Сейчас мне кажется, мы не радовались, а бесновались. Ну по крайней мере веселились с каким-то надрывом. Впрочем, мне и тогда было не по себе. Поезд мчал нас, Ташкент, пески, горы, Амударья и всё, всё оставалось далеко позади, далеко. Но что ожидало нас там, куда все мы два года стремились? Откуда нам приходили письма, и это была лучшая литература на свете, письма, их никто не читал впопыхах, даже молодые, обычно полученное письмо пряталось в нагрудный карман, носилось некоторое время – да, для чтения мы все выбирали лучшее время, когда рядом никого не будет, или когда спадет хоть на пару градусов зной, или когда удастся раздобыть сигарету, если колонна вовремя не привезла табачное довольствие; ну и когда все сходилось, у каждого свои были параметры, тогда письмо извлекалось, осматривался конверт, марка, рисунок, если конверт был цивильный, а не однокопеечный, затем конверт аккуратно вскрывался… я не знаю, с чем это можно сравнить, с какой-то волшебной лампой или чем-то таким чудесным, к-ороче, что тут же тебя охватывало, да, на миг ты исчезал, никакие радары тебя не могли бы зафиксировать, твой взлет и стремительное реянье в недоступных небесах. В письмах было что-то такое нематериальное, клянусь. Голоса, запахи, даже краски. Мировой литературе никогда не дотянуть до этого! И никакому кино, цирку, никакой живописи – ничему. Письма – недосягаемое искусство, вот что я сказал бы. Письма из Союза в Афган. Это такой канал связи надгосударственный, беспартийный, вечный. Мне даже чудится, эти каналы остались где-то в воздухе над Кушкой, над Мазари-Шарифом и так далее, вплоть до границ с Пакистаном – Ираном – Индией – Китаем. И по ним летят птицы, струятся корявые словеса. Это какая-то всемирная кровеносная система, к ней подключаются только солдаты, даже те, кто уже давно вообще никаких писем не получает, они тоже еще подпитываются этими токами, ведь солдатами остаются навсегда.
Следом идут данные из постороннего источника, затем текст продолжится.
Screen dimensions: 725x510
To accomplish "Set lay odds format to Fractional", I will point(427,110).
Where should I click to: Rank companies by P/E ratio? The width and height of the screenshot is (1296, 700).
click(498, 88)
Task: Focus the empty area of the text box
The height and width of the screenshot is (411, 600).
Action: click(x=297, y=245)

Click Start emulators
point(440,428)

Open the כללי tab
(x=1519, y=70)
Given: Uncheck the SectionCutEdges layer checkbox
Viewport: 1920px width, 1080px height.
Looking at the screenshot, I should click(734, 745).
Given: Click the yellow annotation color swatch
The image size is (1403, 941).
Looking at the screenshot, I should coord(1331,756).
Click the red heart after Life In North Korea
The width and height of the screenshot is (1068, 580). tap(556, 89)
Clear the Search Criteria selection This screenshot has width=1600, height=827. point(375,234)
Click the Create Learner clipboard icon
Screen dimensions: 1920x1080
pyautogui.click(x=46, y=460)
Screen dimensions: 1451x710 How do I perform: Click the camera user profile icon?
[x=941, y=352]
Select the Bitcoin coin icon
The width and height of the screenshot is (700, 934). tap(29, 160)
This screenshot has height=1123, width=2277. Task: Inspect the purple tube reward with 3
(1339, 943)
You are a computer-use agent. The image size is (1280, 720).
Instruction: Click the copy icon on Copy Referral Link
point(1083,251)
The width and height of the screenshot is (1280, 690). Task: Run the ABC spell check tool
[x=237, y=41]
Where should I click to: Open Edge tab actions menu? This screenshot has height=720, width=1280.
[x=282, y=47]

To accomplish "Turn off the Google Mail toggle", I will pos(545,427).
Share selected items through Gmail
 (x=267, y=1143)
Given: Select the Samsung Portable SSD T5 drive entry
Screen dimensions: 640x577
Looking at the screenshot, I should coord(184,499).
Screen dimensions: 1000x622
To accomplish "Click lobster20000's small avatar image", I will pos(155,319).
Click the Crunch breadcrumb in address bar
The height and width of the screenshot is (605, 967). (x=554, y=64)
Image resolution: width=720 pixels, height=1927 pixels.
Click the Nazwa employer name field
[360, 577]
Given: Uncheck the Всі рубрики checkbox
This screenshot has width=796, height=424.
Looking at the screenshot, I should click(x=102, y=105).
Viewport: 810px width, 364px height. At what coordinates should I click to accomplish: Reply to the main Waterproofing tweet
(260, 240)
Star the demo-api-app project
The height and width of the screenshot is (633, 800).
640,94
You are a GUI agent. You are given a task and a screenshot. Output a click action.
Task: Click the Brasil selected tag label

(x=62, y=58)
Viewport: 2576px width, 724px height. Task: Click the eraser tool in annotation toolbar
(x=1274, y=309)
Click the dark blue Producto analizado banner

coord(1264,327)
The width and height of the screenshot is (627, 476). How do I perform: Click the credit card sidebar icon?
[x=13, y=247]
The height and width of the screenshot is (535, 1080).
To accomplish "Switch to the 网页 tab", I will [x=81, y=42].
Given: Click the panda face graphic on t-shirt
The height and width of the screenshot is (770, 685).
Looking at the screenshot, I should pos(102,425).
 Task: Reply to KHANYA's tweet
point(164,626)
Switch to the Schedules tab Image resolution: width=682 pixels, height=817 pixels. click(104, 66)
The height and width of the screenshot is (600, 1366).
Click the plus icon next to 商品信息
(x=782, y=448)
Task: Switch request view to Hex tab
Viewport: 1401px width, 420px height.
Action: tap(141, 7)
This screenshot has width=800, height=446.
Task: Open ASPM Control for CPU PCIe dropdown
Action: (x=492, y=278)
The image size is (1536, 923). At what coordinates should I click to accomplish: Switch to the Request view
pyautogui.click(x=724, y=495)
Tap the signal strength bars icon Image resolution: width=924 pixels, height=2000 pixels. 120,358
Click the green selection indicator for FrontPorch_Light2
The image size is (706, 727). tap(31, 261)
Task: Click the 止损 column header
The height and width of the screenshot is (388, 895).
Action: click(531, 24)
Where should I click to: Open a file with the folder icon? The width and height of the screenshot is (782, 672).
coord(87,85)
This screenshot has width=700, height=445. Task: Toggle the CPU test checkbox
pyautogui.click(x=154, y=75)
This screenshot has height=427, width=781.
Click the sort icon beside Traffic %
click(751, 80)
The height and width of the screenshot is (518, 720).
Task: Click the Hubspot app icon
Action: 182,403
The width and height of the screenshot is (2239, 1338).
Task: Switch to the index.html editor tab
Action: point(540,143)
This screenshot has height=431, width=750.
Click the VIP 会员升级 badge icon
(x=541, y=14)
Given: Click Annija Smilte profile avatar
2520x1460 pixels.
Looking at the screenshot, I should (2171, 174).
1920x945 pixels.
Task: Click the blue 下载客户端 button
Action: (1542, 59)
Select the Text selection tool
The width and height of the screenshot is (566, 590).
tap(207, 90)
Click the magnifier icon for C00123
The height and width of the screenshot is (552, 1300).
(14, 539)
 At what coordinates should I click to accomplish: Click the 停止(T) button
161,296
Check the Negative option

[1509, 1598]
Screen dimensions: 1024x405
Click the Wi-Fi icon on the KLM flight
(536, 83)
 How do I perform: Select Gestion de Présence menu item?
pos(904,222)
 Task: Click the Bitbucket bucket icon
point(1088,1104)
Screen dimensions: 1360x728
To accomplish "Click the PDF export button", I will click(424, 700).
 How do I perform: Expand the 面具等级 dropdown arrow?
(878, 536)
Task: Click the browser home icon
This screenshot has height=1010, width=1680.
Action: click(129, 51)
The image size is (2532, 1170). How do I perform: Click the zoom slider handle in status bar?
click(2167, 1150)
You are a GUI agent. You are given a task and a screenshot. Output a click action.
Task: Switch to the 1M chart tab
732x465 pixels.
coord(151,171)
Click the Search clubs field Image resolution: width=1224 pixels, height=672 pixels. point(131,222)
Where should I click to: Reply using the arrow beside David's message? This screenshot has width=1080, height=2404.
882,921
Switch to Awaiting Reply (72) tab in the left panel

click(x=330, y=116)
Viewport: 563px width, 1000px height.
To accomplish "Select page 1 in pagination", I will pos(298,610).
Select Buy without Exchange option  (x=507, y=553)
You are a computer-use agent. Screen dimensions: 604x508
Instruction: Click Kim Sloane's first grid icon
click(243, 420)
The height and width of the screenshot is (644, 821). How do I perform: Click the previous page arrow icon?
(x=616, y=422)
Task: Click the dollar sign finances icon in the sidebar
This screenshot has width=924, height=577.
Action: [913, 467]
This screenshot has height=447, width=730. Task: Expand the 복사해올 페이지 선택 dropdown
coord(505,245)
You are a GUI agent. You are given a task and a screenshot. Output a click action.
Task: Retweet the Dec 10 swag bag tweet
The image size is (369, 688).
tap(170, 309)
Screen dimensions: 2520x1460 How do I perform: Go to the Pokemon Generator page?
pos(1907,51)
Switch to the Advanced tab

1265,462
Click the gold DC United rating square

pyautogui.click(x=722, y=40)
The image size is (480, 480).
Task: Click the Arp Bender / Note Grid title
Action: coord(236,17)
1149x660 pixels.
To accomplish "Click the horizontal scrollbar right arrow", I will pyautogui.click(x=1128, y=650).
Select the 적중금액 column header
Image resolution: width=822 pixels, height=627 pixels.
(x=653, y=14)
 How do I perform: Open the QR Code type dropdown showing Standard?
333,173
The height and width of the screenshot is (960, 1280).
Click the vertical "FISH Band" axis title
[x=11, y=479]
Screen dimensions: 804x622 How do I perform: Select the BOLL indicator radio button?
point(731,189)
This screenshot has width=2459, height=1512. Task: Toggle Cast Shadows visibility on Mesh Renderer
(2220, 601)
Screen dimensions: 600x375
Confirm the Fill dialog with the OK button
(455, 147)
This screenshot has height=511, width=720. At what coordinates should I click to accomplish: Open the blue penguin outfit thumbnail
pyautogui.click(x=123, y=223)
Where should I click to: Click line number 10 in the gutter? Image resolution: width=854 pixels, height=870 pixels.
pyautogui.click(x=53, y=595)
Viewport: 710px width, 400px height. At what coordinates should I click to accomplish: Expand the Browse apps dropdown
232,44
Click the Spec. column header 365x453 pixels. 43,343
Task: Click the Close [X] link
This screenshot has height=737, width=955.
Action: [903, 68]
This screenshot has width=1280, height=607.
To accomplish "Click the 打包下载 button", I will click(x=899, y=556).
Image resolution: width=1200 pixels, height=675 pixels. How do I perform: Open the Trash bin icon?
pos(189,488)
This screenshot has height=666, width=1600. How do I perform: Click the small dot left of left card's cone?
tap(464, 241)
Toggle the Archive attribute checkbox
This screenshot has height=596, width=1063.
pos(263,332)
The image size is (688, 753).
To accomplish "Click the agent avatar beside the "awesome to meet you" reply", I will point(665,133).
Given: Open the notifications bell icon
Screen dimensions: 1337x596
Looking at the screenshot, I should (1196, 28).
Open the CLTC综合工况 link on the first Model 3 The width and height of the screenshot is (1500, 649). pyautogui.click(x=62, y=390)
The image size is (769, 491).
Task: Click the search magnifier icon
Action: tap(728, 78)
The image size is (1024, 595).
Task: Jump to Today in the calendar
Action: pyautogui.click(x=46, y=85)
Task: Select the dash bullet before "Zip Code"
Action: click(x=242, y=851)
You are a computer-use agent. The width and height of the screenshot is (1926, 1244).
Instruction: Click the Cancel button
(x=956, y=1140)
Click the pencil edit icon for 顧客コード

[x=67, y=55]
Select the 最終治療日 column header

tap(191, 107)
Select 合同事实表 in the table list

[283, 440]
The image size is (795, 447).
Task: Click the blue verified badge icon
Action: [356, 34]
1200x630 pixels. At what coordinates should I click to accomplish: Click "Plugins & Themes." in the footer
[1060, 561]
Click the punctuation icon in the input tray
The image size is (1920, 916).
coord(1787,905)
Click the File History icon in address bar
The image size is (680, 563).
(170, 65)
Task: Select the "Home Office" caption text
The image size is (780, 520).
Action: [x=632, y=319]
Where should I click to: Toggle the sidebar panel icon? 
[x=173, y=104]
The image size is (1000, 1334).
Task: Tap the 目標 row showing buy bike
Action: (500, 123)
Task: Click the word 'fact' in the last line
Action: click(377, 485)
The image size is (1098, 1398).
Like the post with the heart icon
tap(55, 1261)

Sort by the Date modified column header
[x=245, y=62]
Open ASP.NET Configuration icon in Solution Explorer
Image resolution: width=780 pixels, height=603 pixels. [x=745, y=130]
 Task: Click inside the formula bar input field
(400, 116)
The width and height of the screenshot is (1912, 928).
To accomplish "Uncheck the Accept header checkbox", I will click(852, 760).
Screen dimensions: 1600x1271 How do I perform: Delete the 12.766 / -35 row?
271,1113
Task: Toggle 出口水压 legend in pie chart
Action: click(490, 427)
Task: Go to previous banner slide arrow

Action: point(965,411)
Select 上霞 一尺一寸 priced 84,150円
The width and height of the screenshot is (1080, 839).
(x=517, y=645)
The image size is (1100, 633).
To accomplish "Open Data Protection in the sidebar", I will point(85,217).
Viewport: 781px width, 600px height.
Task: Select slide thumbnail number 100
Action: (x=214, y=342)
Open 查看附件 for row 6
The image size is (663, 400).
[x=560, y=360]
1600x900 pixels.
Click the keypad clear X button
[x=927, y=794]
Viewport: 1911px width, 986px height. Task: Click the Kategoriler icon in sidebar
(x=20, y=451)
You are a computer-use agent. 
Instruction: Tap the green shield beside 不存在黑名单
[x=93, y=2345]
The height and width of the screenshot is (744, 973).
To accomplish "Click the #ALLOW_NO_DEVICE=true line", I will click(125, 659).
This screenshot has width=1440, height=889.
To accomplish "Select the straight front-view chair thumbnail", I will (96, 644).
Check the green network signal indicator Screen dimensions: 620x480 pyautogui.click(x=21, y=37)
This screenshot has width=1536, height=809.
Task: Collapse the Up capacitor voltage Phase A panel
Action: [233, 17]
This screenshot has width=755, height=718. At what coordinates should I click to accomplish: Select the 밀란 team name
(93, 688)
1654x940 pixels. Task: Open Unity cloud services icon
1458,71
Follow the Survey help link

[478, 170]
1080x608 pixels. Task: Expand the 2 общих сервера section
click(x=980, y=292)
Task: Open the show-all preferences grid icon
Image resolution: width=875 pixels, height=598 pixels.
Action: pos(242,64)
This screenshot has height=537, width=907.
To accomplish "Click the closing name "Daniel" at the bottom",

По крайней мере что касается солдат Ограниченного контингента, за других не говорю. И вполне естественно воспринимаешь изображение в той же форме, в панаме на надгробной плите умершего много лет спустя в Союзе, нет, уже в РФ, мужика средних лет. Только смерть его все-таки кажется противоестественной, несмотря на все, что было
А… меня? Молодая жена и ребенок, сын, чью фотографию я носил в блокноте, трехлетний сын, с непонятной настороженностью глядящий в объектив. Впрочем, все объяснимо. Конечно, настороженность вызвана фотоаппаратом и тем, кто снимает. Его же не предупреждали, для чего фотографируют. Да он меня и не помнил. А я помнил запах его волос и странный свет лба, рук. В нашей роте я был единственным
При мыслях о доме на меня накатывала дрожь. Меня и раньше одолевало мучительное недоумение, как это Инка согласилась стать моей? Я был груб и необразован, восемь классов средней школы и профессиональное училище, то бишь бурса, какое же это образование? А Инка была художницей, училась на худграфе, рисовала каких-то фантастических людей с большими синими глазами, осликов, звезды, деревья – все как будто готовое истаять от одного твоего дыхания. Да и сама она была такой. Я думал, не выдержит родов. Ее дядя, редактор главной партийной газеты нашего города, сделал мне отсрочку, и мы поженились. Я чувствовал себя слоном, влезшим в посудную лавку. Электромонтер и художница. Иногда я говорил ей о своих сомнениях, но Инка лишь встряхивала короткими блестящими черными волосами и смеялась. У нее большие серые глаза, длинные пальцы, узкие бедра, выгнутая шея. Она сама похожа на инопланетянку. Электромонтер и инопланетянка. Но теперь и я чувствовал себя пришельцем с другой планеты. Эта планета дышала нам в спины жаром своих песков. А мы мчались в грохочущем межпланетном поезде, и никто не знал, сумеем ли дышать новым воздухом. Ну, я не знаю, о чем там думали другие и что они чувствовали, а я… а меня пробивала дрожь.
Когда мы входили в вагон и шагали мимо отсеков с детьми и взрослыми, голоса и смех стихали, и мы ловили вопросительные, недоуменные и боязливые взгляды. И так-то мы были черны, как черти, а тут еще коньячный огонь сверкал в наших глазах, и уши пламенели алкогольным пожаром, и по лицам блуждали идиотские улыбки. Смесь агрессивности, радости, непонятного страха, удивления – вот что было написано на наших так называемых лицах. И каждый из нас готов был к активным действиям, только тронь, скажи слово. Пассажиры это понимали и отводили глаза, сетуя, наверное, про себя на проводницу, запустившую эту ораву.